Karneval mit Risiko: Alkohol, Kostüme und harte Strafen der Polizei
Jonas KrausKarneval mit Risiko: Alkohol, Kostüme und harte Strafen der Polizei
Karneval in Deutschland: Farbenfrohe Umzüge, strenge Verkehrsregeln
Die deutsche Karnevalssaison ist in vollem Gange – mit bunten Paraden und ausgelassenen Feiern. Doch die Behörden erinnern die Jecken daran, dass die Verkehrsregeln weiterhin strikt gelten, besonders wenn es um Alkohol geht.
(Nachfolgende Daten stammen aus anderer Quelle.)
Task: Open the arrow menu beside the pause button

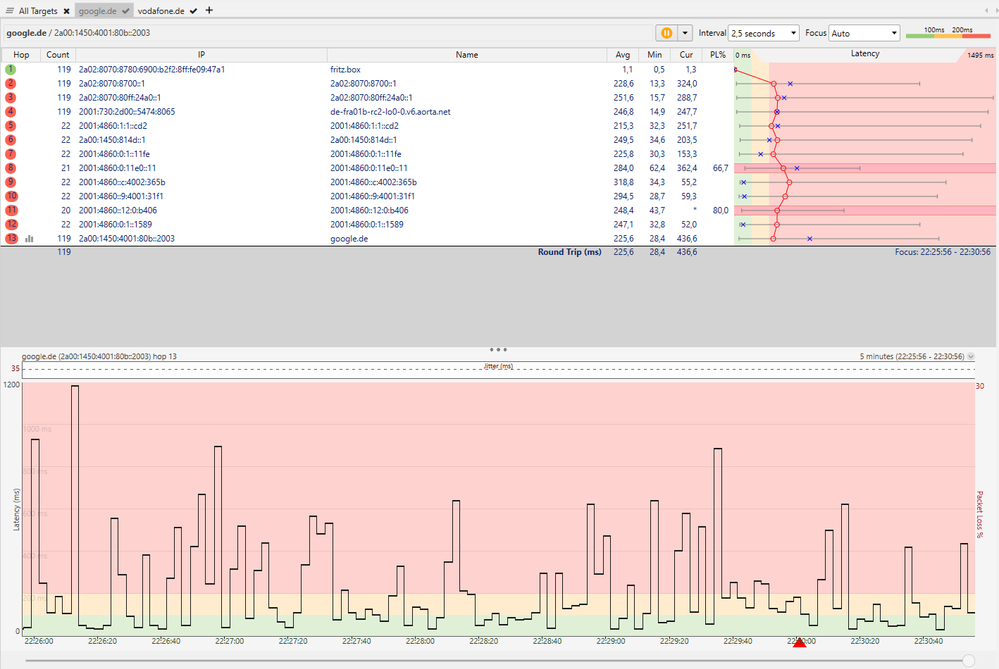Action: (686, 33)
Ob Fahranfänger oder Radfahrer: Die Vorschriften sind klar, und die Strafen bei Verstößen wurden seit 2021 nicht gelockert.
Angesichts von Kostümen, Partys und nächtlichen Festen warnen die Polizei und andere Behörden alle Verkehrsteilnehmer zur Vorsicht. Selbst am Morgen nach dem Feiern kann Restalkohol noch über dem erlaubten Grenzwert liegen – mit Bußgeldern, Punkten in Flensburg oder schlimmeren Konsequenzen als Folge.
Für Autofahrer liegt die gesetzliche Promillegrenze bei 0,5. Wer sie überschreitet, muss mit mindestens 500 Euro Strafe, zwei Punkten im Fahreignungsregister und einem einmonatigen Fahrverbot rechnen. Kommt es zu einem Unfall, sinkt der Grenzwert auf 0,3 Promille – und aus der Ordnungswidrigkeit wird eine Straftat. Hier drohen deutlich höhere Geldstrafen und ein Mindestfahrverbot von sechs Monaten.
Noch strengere Regeln gelten für Fahranfänger in der Probezeit und alle unter 21 Jahren: Absolute Nulltoleranz bedeutet, dass sie überhaupt keinen Alkohol am Steuer haben dürfen. Bei Ersttätern mit einem Blutalkoholwert zwischen 0,05 und 0,079 Prozent liegen die Strafen zwischen 250 und 1.500 Euro, dazu kommt ein ein- bis dreimonatiges Fahrverbot. Höhere Werte können die Strafe auf bis zu 1.500 Euro treiben – und Unerfahrenheit wird dabei nicht milder bewertet.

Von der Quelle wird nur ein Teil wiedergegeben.